I would be amiss to not mention the faithful group of women who sacrifically promoted Jesus’ work. They supported Him financially and practically.

Networking in Community

Jesus maintained several layers of community, refusing to function in isolation. His circles included:

  • His three closest friends and collegues (Mark 9:2)
  • A slightly larger group of twelve shared ministry and life — eating and travelling together, even seeing Jesus exhausted, hungry, and pressured (Luke 6:12-16)
  • Seventy-two sat under His teaching and entered into ministry (Luke 10:1)
  • Finally, the crowds who followed were released from demonic possession, healed of diseases, and restored to relationships (Luke 14:25)

What are your community circles? Do you have a small group of close friends who walk beside you through ups and downs? Do you have a larger network of comfort and support among your family or church? Are you connected where you live, impacting the lives of others for the advancement of the Kingdom of God?

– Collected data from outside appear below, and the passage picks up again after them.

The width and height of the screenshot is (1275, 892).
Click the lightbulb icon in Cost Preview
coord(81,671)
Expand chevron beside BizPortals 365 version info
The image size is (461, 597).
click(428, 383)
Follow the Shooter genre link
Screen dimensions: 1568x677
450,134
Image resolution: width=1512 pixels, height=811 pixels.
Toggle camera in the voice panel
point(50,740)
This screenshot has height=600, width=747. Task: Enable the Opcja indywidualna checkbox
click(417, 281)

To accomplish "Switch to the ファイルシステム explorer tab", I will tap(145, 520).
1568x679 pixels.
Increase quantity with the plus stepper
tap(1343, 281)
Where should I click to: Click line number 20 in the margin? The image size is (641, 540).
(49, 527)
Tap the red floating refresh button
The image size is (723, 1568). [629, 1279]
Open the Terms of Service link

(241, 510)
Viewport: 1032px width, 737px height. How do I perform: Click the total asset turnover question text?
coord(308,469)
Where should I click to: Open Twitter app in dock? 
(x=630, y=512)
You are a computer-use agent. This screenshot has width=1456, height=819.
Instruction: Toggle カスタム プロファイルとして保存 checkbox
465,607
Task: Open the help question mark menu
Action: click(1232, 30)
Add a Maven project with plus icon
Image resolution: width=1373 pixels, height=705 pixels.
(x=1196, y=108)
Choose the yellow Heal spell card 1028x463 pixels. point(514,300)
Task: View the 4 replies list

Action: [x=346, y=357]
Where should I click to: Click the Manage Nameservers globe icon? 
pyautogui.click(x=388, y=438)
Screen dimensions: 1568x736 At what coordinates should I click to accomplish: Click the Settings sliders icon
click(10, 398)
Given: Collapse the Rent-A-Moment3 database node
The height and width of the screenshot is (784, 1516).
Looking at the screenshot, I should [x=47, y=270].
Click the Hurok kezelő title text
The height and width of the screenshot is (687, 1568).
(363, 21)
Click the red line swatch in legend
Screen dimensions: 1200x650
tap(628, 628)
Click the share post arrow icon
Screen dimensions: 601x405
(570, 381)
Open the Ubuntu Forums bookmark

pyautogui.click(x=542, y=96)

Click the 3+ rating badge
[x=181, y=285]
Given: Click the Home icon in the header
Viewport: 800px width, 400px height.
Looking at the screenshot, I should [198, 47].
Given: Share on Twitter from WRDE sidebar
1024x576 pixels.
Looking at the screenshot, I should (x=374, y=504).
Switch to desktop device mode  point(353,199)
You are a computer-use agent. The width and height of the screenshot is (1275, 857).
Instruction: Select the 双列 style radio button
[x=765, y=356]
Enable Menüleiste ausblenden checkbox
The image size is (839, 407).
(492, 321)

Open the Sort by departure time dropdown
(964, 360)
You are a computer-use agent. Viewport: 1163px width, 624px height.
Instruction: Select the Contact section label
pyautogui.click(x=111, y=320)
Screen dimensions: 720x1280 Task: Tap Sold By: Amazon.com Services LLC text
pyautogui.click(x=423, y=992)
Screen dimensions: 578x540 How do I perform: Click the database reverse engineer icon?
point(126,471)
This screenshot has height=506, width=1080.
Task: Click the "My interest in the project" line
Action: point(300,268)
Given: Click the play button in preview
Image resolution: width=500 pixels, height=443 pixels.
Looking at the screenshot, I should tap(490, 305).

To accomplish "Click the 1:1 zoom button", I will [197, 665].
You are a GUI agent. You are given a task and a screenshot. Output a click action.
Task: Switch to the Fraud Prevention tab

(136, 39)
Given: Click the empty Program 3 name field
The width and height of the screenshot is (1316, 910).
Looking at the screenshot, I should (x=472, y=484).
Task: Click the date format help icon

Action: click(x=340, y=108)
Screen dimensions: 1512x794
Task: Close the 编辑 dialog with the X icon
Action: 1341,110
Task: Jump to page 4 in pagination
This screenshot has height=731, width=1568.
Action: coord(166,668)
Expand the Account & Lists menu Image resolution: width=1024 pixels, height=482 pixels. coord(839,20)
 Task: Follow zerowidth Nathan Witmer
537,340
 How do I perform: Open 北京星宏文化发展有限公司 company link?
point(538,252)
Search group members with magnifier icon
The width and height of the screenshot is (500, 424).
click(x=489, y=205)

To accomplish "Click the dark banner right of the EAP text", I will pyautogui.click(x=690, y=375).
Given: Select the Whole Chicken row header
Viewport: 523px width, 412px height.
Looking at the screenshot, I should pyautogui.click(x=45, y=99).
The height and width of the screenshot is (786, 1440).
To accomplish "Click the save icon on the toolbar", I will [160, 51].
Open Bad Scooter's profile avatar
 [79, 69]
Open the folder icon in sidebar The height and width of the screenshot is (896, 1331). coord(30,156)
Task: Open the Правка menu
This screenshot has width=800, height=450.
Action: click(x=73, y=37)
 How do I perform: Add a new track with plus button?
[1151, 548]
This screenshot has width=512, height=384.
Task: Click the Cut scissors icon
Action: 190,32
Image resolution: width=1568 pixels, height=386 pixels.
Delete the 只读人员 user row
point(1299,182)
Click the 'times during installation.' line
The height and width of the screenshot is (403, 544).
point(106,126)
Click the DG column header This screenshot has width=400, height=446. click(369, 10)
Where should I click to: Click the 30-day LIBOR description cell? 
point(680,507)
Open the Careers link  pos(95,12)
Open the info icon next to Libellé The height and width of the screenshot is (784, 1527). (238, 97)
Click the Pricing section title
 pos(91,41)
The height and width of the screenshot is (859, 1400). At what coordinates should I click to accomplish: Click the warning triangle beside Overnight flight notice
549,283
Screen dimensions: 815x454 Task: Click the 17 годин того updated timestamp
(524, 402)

I recently read that the greatest human need is for connection. Without personal networks, we feel deprived and empty. Only in and through interconnected relationships will we achieve all God desires for us. The power of networking with people comes alive in integrated healthy community circles.

” . . . I pray also for those who will believe in me through their message, that all of them may be one, Father, just as you are in me and I am in you. May they also be in us so that the world may believe that you have sent me.”
John 17:20-21

Networking presents risks. As much as we need these networks, we have all been wounded or taken advantage of by communities that meant to assist and support. Within the context off community healing also effectively flows.

Networking in Prayer

I have vividly seen the value of many network communities. However, the greatest aspect of united agreement flows out of joint networking within prayer circles. Here again, we look to Jesus and those who followed Him.

  • Jesus took His eleven disciples with Him to the Garden of Gethsemane (Mark 14:32)
  • Eight stayed prayed from distance (Mark 14:32)
  • Three followed closer, overhearing His prayers and seeing His travail (Mark 14:33)
  • About one hundred and twenty of His followers waited in the upper room, continuously in prayer after his ascension (Acts 1:12-15)
  • The early church devoted themselves to corporate prayer (Acts 4:42)

Prayer networks require committment. I have learned to purposefully create prayer teams of support for the projects I work on. I also commit to network in prayer with women who mentor me as I mentor others. Our foundation is prayer. Christian churches and organizes also maintain local, national, and international prayer initiatives.

These prayer circles support while being supported. Nothing significant for God ever occurs apart from the power of networking in prayer.

“Therefore encourage one another and build each other up, just as in fact you are doing.”
1 Thessalonians 5:11

Never too Busy to Network

One of the biggest excuses standing in the way of healthy networking is over-activity. To receive the full benefits of the power of networking, adjustments and prioritizing our schedules becomes essential.

The second hindrance to strong community networks might possibly be personal insecuity. One of the reasons I hesitated so long to begin a women’s group was the feelings of intimidation and insecurity. Gulp!!! By pushing aside our fears, past failures, and pride we will reap the benefits of amazing networks waiting for us.

Finally, everything Jesus taught ran countercultural. Networking is a prime example.

As application points, let’s look honestly (and without condemnation) at how we are personally interacting within networks.

  • Do I carry wounds from network communities that I need healing from?
  • What networks should I prioritize in work, community, and prayer?
  • Do I need to relinquish independence or insecurity to move into healthy communities?

“Lord Jesus, I ask You to knit us together into vibrant, healthy, thriving communities. Move us forward together so we all reach our ultimate potential and efficacy. I ask You to clearly demonstrate the power of networking Your way. Amen.”